The most significant elements of the Saxon force were stationed in Kent, and were given the island of Thanet in the Thames estuary. Other bands of soldiers were placed in Norfolk, and on the coast of Lincolnshire. The Icknield Way was guarded. London and the Thames estuary were defended. The remains of the Romanized armies, still in the north, were stationed in a strongly fortified York. Then, on the invitation of Vortigern, more Saxon mercenaries were brought to England. The show of strength seems to have been enough. The Picts abandoned their plans for the invasion. The Irish were in turn checked by the tribal armies of the west and the west midlands; the kingdom of the Cornovii, with its capital at Wroxeter, was instrumental in that repulse to the invaders.

Yet now a more insidious threat to Vortigern’s leadership emerged. His allies, alarmed at the cost of the Saxon presence, could not or would not pay them. They also refused to yield land in exchange for payment. After the immediate threat had passed, they declined to subsidize their defenders. According to the Kentish chronicles they declared that ‘we cannot feed and clothe you, because your numbers have grown. Leave us. We no longer need your assistance.’

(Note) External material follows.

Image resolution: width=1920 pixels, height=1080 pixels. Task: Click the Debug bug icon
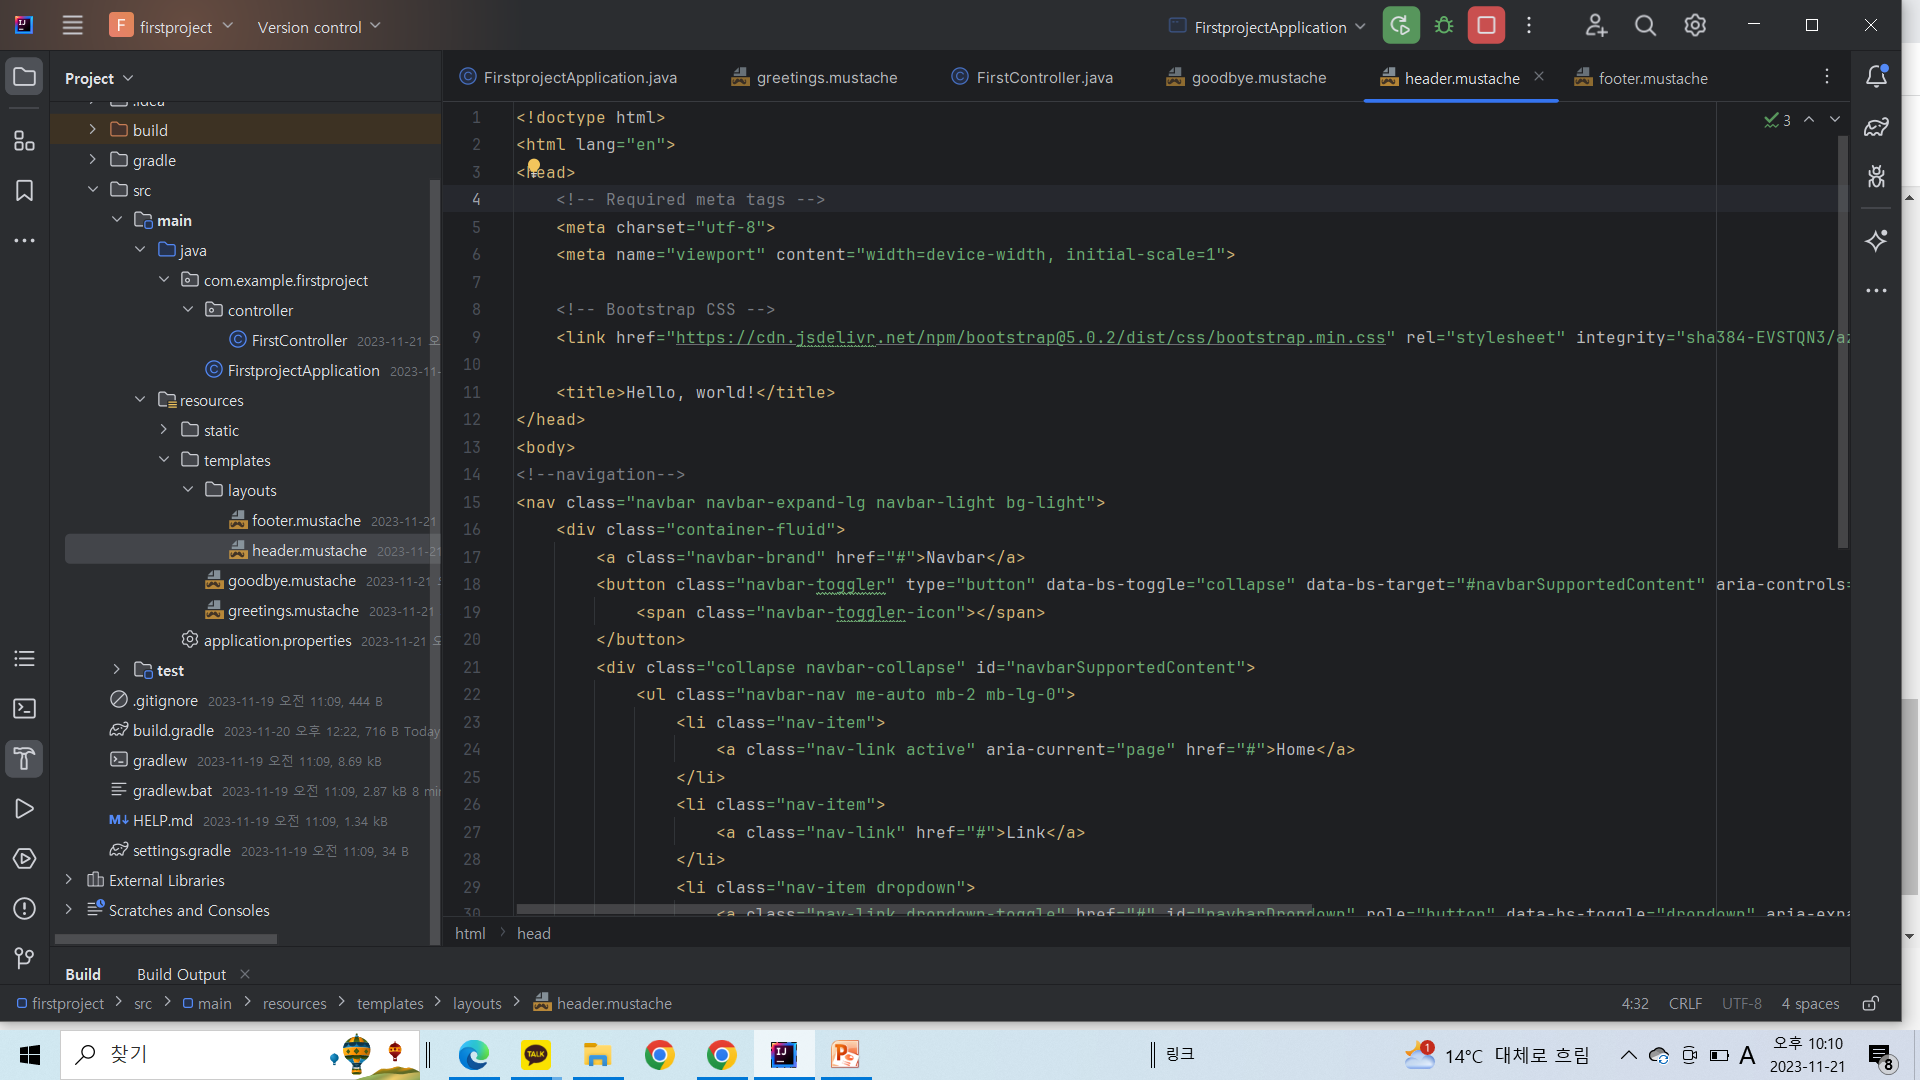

The reaction of the mercenaries was immediate and strong. Their insurgency began in East Anglia, and then spread down to the Thames Valley. They took over many of the towns and countryside areas in which they had been stationed. They appropriated large estates, and enslaved many of the native English. They had seen at first hand the prosperity of the land and had acquired
a taste for it. Thanet itself, as a granary, was a golden prize. The Saxon federates then sent out a call to their compatriots. Come and settle here. Together we can master the natives.